Why current owners will like Audi's new A5 - it is more of the same, only better
John Galvin reports from Portugal
Published 29/06/2016 | 02:30
AT first glance, Audi's new A5 coupé looks quite like the outgoing model.
There's no denying the styling has undergone just a conservative update even though it's all new and based on the lighter platform from the new A4.
The front end is better resolved, with a shallower, wider grille and a subtle power dome on the bonnet - a first for Audi.
At the rear, 3D LED lights feature and there's a distinct styling line running down the side of the body.
Overall, it's an attractive looking car that will please existing owners.
The interior is pure Audi, that's to say well built and nicely laid out. It's heavily based on the A4 saloon, but higher quality materials give it a lift. There's nice stitching on the leather upholstery and the seats are supportive.
The most popular engine choice in Ireland is expected to be the familiar 2.0 litre TDI with 190bhp so this was the first variant we tried at the launch in Portugal.
Fitted with a 7spd S-tronic double clutch gearbox, there was plenty of power in all circumstances, although at higher revs, the engine could sound a bit vocal.
As standard, this version comes with front-wheel-drive. It was comfortable but lacking in excitement. The car goes exactly where it's pointed but if you're after a more exciting, dynamic package, you'll have to look elsewhere.
The power steering is now electric and the variable rate steering rack works quite well although there's not much feedback through the wheel.
If you want a more exciting drive, there's always the new S5 which is still powered by a 3.0 litre V6 petrol although it's now turbocharged, rather than supercharged. It's an entirely new design and produces 354bhp.
The S5 comes as standard with quattro four-wheel-drive; a sports differential is also fitted. You can immediately feel the rear of the car taking more of an interest in proceedings and it feels far more alive as a result.
Grip is prodigious and generally the chassis is well balanced although when it lets go, it understeers gently so it's a safe setup.
Power delivery from the V6 is strong and the S5 performs impressively in a straight line. Both the S5 and the more powerful diesels use an 8spd converter automatic instead of the twin clutch used on lesser models; gear changes are smooth and precise.
The following day, I had the chance to drive the 3.0 V6 diesel and this just might be the pick of the range.
Although my test car was the more powerful of the two V6 diesels (with 286bhp on tap), even the lesser with 218bhp to call on had power delivery that was smooth and creamy.

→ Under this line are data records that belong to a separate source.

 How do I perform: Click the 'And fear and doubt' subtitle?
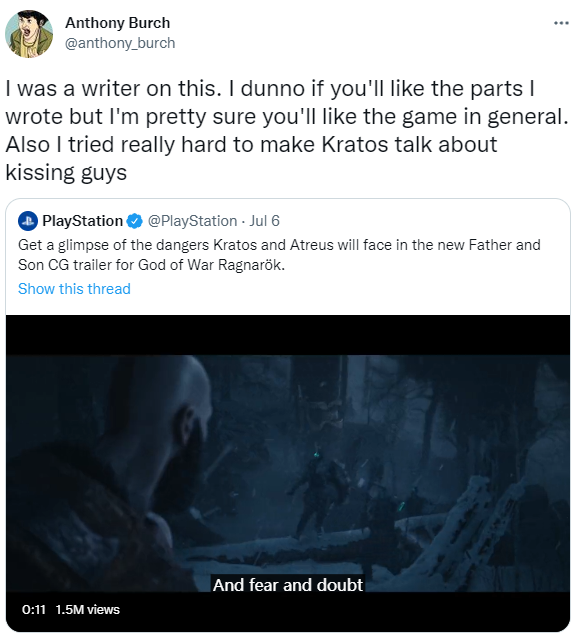288,585
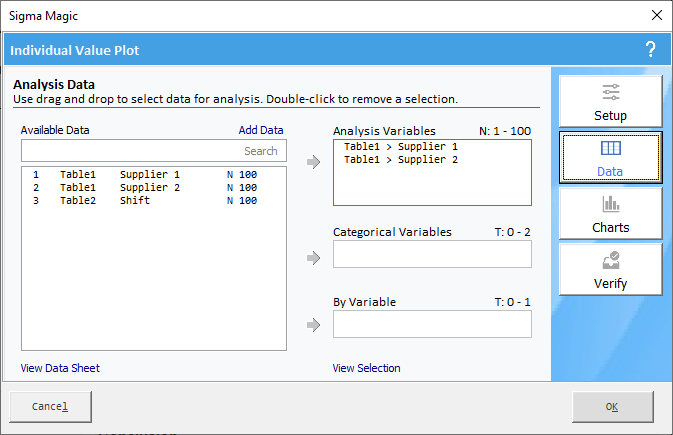This screenshot has width=673, height=435.
Task: Click arrow next to By Variable box
Action: (314, 325)
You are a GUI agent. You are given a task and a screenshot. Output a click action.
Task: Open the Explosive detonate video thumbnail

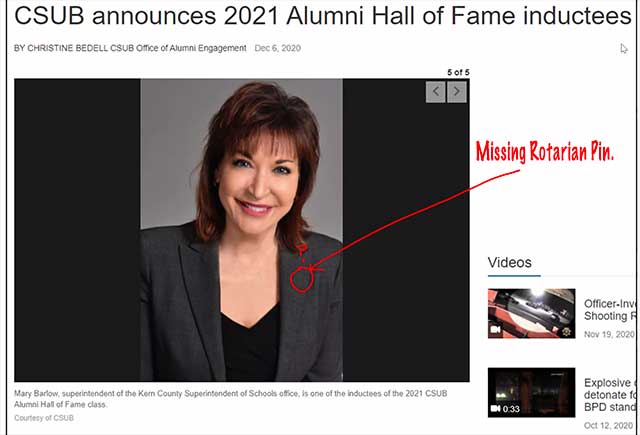531,392
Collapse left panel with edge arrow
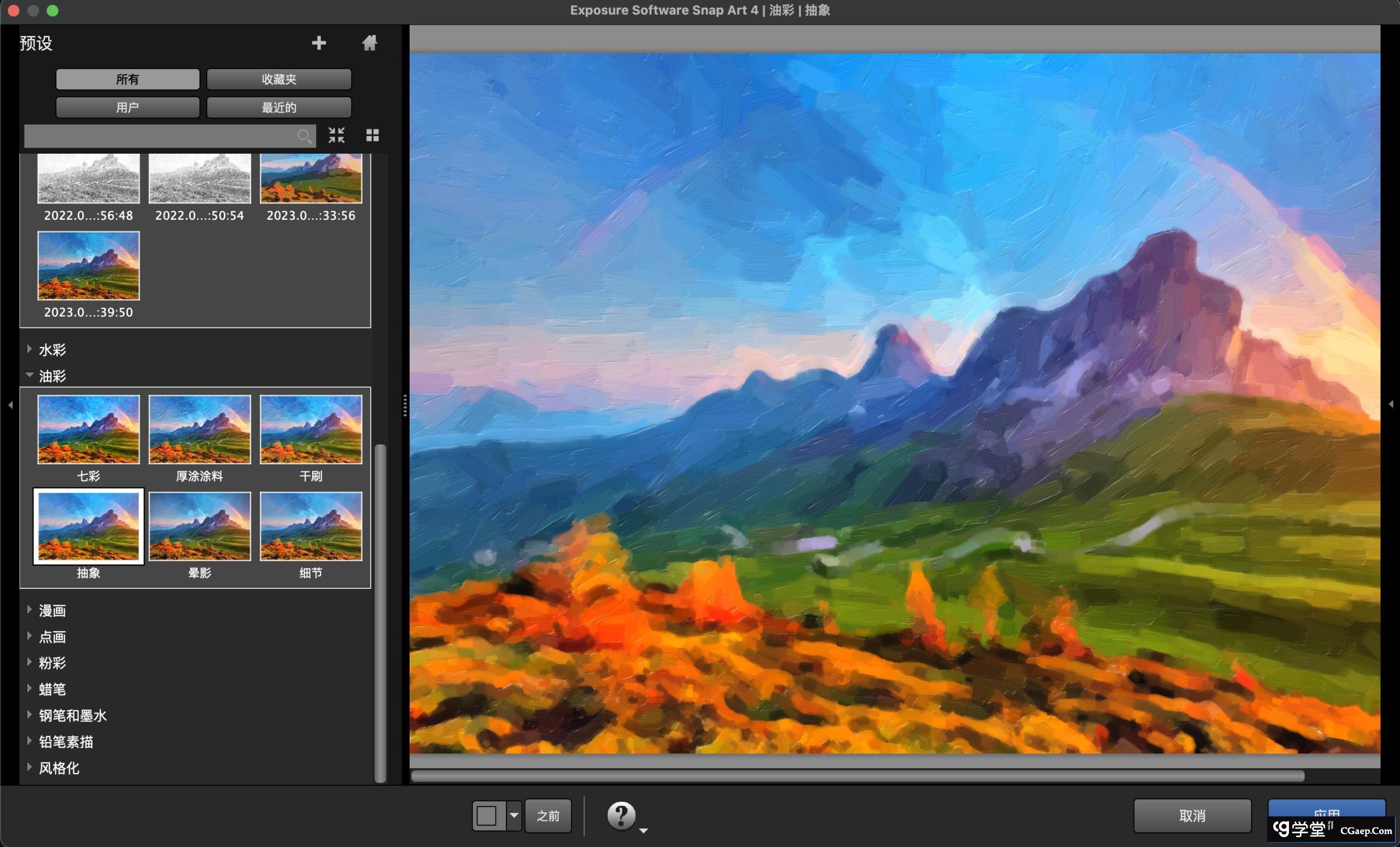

Prices haven't yet been finalised, but the V6 diesel is expected to be around €5,000 more than the 2.0 litre TDI.
Most buyers will use a PCP to buy their A5 so the additional monthly cost would be quite small and you'll get a much nicer car.
Audi themselves admit the A5 is more GT than sports car and that's exactly the strength of the car. It would suit high mileage drivers who value comfort but want something a little bit different.
Prices are expected to start at around €46,000 for a 1.4 litre TFSI when the car arrives in November, with the 2.0 litre TDI coming in at around €52,000.